Caycedo, who was born in London and raised in Colombia, first explored the notion of bartering while attending art school in Bogotá. As part of the Cambalache Collective, she established the “Street Museum,” where passersby could swap their items. The street recyclers of Bogotá, who routinely scoured the city looking for trash they could salvage and sell, heavily influenced the project’s concept.
“When a system or a government leaves gaps, then people find creative ways to fill those gaps and provide for themselves,” Caycedo said. “In the streets of Bogotá, there were all these alternative economies. The people were literally living from the rubbish.”
MFA program attracts her attention
Caycedo’s sustained personal bartering projects caught the attention of multiple art institutions, including the Secession in Vienna, the 2006 Whitney Biennial in New York and the now-defunct g727 Gallery, which invited Caycedo to do Daytoday in Los Angeles. When she arrived in L.A. for the first time in 2009 to complete the project, Caycedo fell in love with the city.
“I found a rich fabric of community organizing and alternative cultural events, and I could speak Spanish at any corner,” Caycedo said. “Also, the utopian thinking in California is very strong, and people are more ecologically conscious.”
While Caycedo was in L.A., a friend introduced her to the USC Roski MFA program, which immediately attracted her with its intimate size and generous funding. Now in her second year of the program, Caycedo said she finds the program’s unique position within a research university particularly valuable.
“Being here has helped me to be more thoughtful with my artistic decisions and more vigorous with my research,” Caycedo said. “The level of critique and questioning of your process from professors and peers is so important to your career as an artist.”
Caycedo’s current research project, Be Dammed, has led to numerous exhibitions, performances and case studies. Her interest in dams first piqued in 2012, when she heard about El Quimbo, the controversial construction of a hydroelectric dam in Colombia’s Magdalena River. To aid construction, the transnational responsible for the dam had to artificially divert the river’s course — as well as displace local communities.
“The damming is an act of repression of many kinds of bodies,” Caycedo said. “I’m thinking about how to use the dam as a wall to bounce off other ideas of social control in everyday life. What are the dams that hold us back?”
Caycedo explored that notion in several iterations, which included an exhibition at the DAAD Galerie in Berlin, where Caycedo participated in the prestigious Artist-in-Berlin residency in 2012. She also did a performance collaboration called Beyond Control as part of her residency at the 18th Street Art Center in Santa Monica, Calif. Both exhibitions highlighted the correlation between the physical containment of bodies of water and social bodies, including crowds, riots or even an individual.

“Triple Arched Knuckle” depicts the arched Linachtal dam alongside a Chilean knuckle duster. (Photo/courtesy of DAAD Galerie Berlin)
In one piece, two concrete reliefs titled “Triple Arched Knuckle” show the striking resemblance between the arched Linachtal dam in Germany and a knuckle duster (comparable to brass knuckles) used in the past by the Chilean military.
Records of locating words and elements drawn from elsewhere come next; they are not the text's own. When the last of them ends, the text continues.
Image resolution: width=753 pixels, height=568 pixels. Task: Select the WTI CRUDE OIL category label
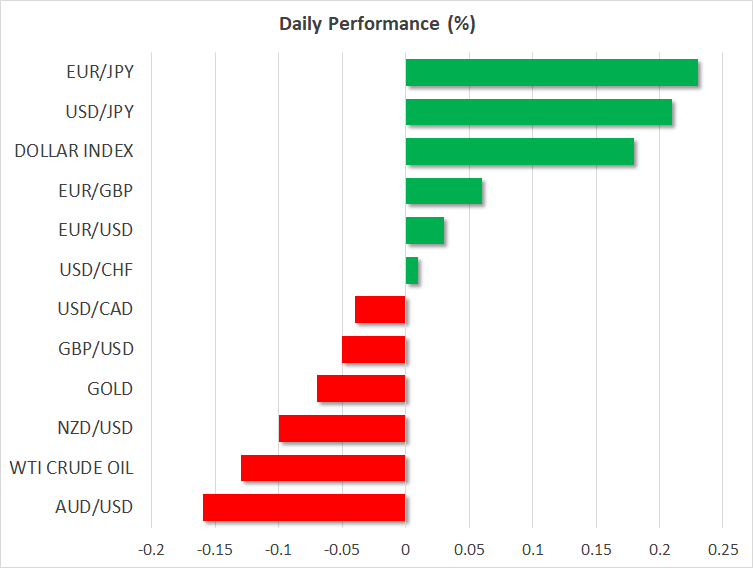pyautogui.click(x=71, y=468)
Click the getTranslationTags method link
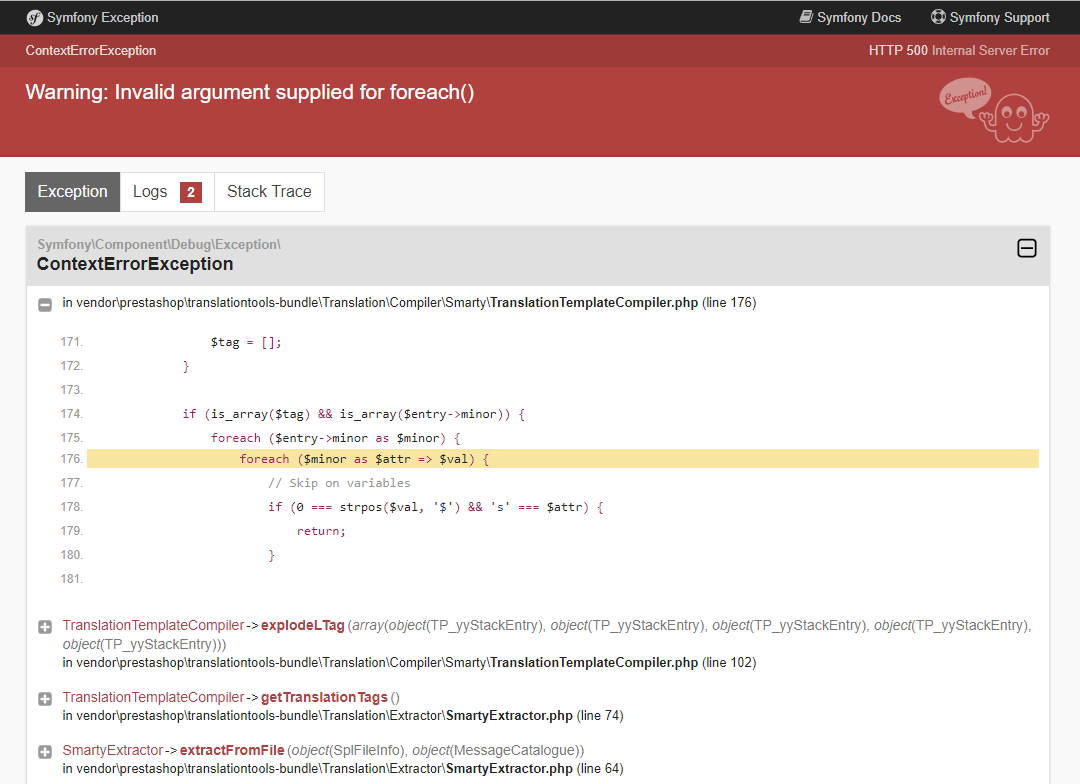The height and width of the screenshot is (784, 1080). [322, 697]
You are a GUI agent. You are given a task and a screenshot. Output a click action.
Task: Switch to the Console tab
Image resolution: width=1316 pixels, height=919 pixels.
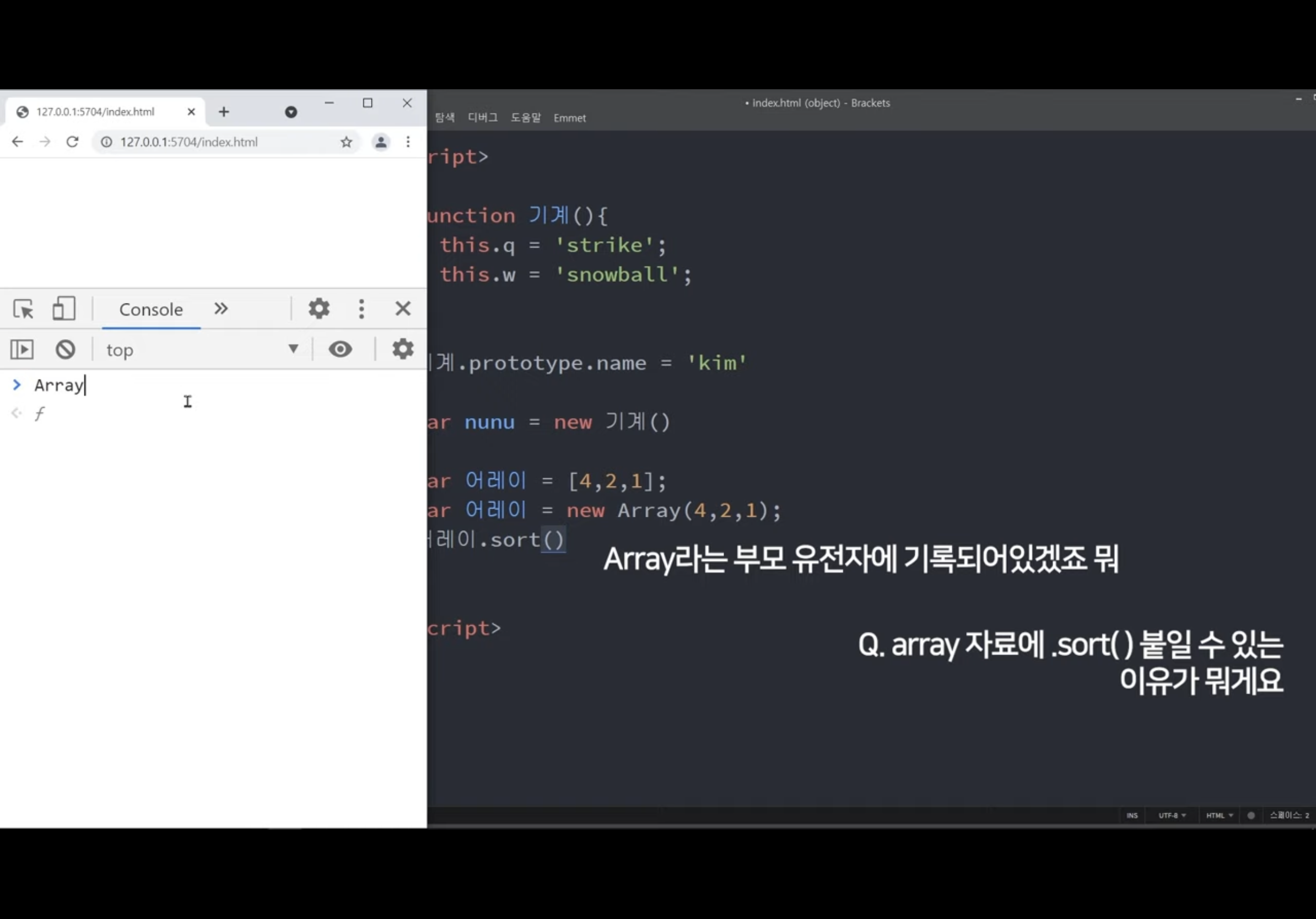click(x=151, y=310)
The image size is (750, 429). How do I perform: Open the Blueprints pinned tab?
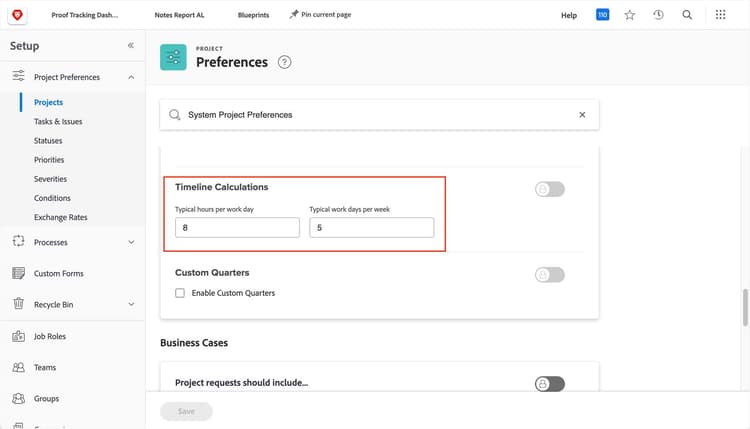click(253, 15)
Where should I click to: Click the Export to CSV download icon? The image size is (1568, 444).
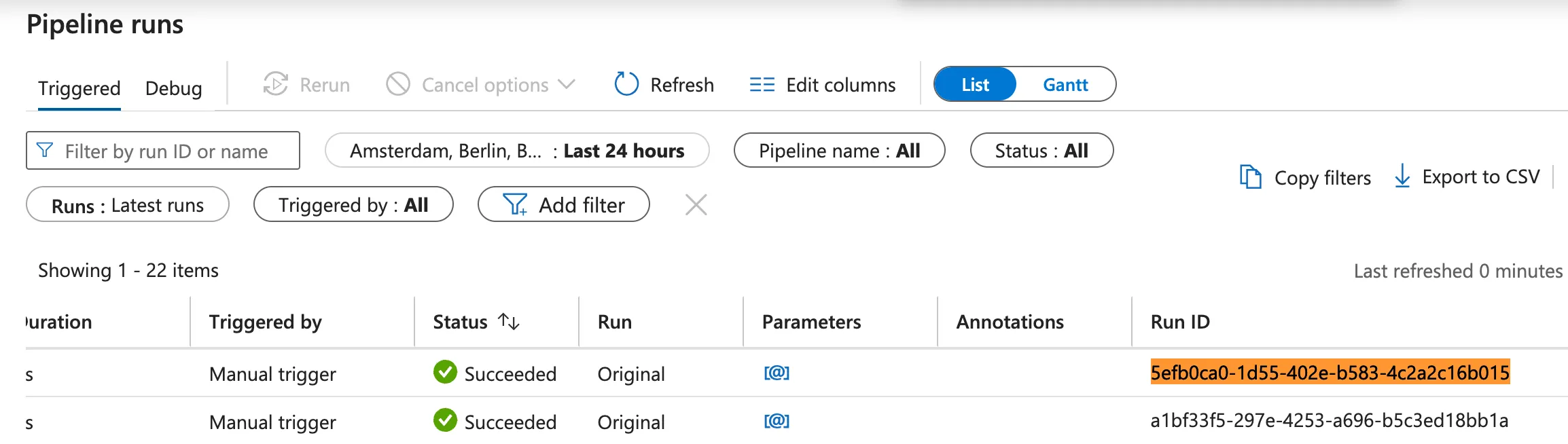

In another sculptural piece, two concrete plinths bear satellite images of destroyed Colombian landscape.
“The territory is not only about geography,” Caycedo said. “It implies the spiritual connection to the water and the reclaiming of that piece of earth in a long history of indigenous struggle.”
Caycedo plans to continue her dam research and projects for at least several more years. In December, she received a grant from the Prince Claus Fund for the “Rethinking Public Space” collaboration, which she will use this fall to develop a site-specific project at the Magdalena River. Caycedo said that she intends for her project to support the well-organized efforts already taking place in Colombia.
“It’s a great learning opportunity for me to understand the rural communities’ level of resistance and commitment to a life full of dignity,” she said. “I’m happy if there’s social justice.”